Unless we see a frisky and targeted meteorite touch down in Louisiana, Ben Simmons will go first overall in June's NBA draft.

But Simmons is just the tip of the iceberg.

Take a look at the Wooden Award watch list, hot and fresh out the kitchen on Wednesday. 

Simmons, who has the every-tool game we were told to expect, is there, and deservedly so. You know who's not? Brandon Ingram, the high-upside Duke superfrosh who is playing well for the Blue Devils—just not well enough to make this watch list.

Oklahoma guard Buddy Hield appears, as does Kentucky freshman sensation Jamal Murray, the only other freshman on the list. Plenty of seasoned players are there, however, and that's in contrast to last year's bumper crop of diaper dandies, as well as the one-and-done domination we've come to expect in recent years.

The veterans are making their presences felt in college, and that's carrying over to NBA mock draft boards.

● **DATASET**:

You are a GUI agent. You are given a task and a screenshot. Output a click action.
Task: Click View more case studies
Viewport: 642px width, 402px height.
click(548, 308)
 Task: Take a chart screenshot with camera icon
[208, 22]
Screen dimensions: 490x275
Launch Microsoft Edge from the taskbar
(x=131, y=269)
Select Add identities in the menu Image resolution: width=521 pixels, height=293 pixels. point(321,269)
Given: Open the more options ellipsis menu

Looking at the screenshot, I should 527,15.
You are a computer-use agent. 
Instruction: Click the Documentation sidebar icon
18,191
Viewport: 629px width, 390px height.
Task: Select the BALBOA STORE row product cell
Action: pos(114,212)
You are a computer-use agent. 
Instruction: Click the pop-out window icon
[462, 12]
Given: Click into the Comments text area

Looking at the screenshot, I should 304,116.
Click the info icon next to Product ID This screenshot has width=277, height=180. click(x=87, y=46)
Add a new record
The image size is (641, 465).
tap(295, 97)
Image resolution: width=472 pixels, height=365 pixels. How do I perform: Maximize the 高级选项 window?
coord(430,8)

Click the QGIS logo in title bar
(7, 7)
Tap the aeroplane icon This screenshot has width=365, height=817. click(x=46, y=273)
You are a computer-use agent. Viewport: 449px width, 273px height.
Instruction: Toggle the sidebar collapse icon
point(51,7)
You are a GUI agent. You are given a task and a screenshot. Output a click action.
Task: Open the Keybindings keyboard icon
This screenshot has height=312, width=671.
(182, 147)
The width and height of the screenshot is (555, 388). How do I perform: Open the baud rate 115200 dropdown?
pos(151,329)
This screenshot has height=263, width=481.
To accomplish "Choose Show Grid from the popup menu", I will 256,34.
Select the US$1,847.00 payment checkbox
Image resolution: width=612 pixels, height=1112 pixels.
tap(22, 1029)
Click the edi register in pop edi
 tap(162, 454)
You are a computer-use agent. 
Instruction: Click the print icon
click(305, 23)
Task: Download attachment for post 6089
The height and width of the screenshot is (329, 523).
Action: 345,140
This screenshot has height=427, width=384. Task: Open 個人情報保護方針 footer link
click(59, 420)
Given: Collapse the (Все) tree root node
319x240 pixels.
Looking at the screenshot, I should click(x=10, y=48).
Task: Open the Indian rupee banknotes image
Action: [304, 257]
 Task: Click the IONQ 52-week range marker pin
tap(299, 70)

● **TO DO**:
In the NBA draft passage, rewrite the part between "But Simmons is" and "mock draft boards.", inclusive, replacing "veterans" with "upperclassmen".

● **ANSWER**:
But Simmons is just the tip of the iceberg.

Take a look at the Wooden Award watch list, hot and fresh out the kitchen on Wednesday. 

Simmons, who has the every-tool game we were told to expect, is there, and deservedly so. You know who's not? Brandon Ingram, the high-upside Duke superfrosh who is playing well for the Blue Devils—just not well enough to make this watch list.

Oklahoma guard Buddy Hield appears, as does Kentucky freshman sensation Jamal Murray, the only other freshman on the list. Plenty of seasoned players are there, however, and that's in contrast to last year's bumper crop of diaper dandies, as well as the one-and-done domination we've come to expect in recent years.

The upperclassmen are making their presences felt in college, and that's carrying over to NBA mock draft boards.